Then he moaned, and my feet carried me closer until I could lean over where he curled beneath the bedspread. Tomorrow, we would revamp our plan for finding Bastion’s pelt. We’d discuss avenues Justice might have found online while I was bounty hunting. Then the three of us would turn our strategy into fact.

Tonight, all I could do was give my favorite cousin a little fleeting comfort. My pelt slid off my shoulders as if it was a living being. I shook out the skin to its full extent, let it drift down to cover Bastion like a shroud.

No, not like a shroud. Like a blanket. A cocoon, both warm and healing.

For a moment, nothing happened. Then Bastion’s deep exhaustion bit into my bones.

He wasn’t just worse; he was floundering. There was little of my cousin left inside this body. Just fever and emptiness leading to dark, endless sleep.

His eyes had sunk into their sockets, his family resemblance to our dead parents during their last week of life starkly evident. Bastion was dying because of my mistake, just as Justice and Grace would decline if the thief started using their stolen pelts.

No wonder the pair wanted nothing to do with me. Yet when my legs buckled, hands were there to catch me. Justice on one side, Grace on the other. Together, my family lowered me until I lay next to Bastion on the bed.

A damp cloth materialized on my forehead. Someone’s fingers twined through mine. I barely felt the contact, so intense was the agony of virtual ice picks pounding into my skull.

Beside me, Bastion stirred. Sat up. “You shouldn’t…” His hand was steady as it peeled the pelt off his chest and shoulders.

As the fur lifted, pain eased within me. The two-day-old lines bracketing Bastion’s mouth tightened at the exact same moment.

Either I bore the pain or he did. I was grateful when Grace reached over and dislodged his fingers.

“Leave it,” Grace said sternly. “She wants to.”

The pelt fell. The pain returned with a vengeance. My head now pounded like a gong being rung by a dozen drunk chimpanzees.

And for once, my twin was right. I did want this.

I nodded. Bastion hesitated, then left my pelt where it had fallen across his body.

Relieved, I reached for returning agony as if it was a hand-quilted comforter, pulling it close around my sullied soul.

***

Moon Stalked“Get up.”

Hard hands pushed me off the edge of the bed and I didn’t manage to grab onto anything solid. I hit the ground butt-first—good thing my rear end is padded.

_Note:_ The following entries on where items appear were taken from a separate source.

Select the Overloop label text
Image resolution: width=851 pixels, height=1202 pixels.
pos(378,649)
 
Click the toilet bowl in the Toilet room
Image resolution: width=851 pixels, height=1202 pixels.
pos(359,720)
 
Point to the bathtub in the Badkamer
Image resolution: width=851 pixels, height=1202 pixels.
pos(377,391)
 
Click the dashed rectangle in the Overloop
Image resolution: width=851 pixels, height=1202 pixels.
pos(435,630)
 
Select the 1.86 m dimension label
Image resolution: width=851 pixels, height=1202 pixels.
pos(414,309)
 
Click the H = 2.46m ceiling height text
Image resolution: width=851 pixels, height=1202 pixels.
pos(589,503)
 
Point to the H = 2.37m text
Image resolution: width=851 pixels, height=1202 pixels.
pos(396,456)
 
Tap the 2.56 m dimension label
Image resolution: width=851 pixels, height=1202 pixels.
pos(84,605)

“Whereza fire?” I slurred as I blinked open my eyes. Sun poured through the window, turning Justice into a silhouette. But I understood his head shake. As he turned away, I could imagine him rolling his eyes.

No wonder he was pissed. It felt like only a few minutes had passed since I let unconsciousness salve my agony, but the sun’s position suggested I’d slept for most of the day. Behind me, Bastion was once again hunched under the covers, my pelt discarded. He must have soaked up every ounce of the energy I’d manage to store during my short time in fur the previous night.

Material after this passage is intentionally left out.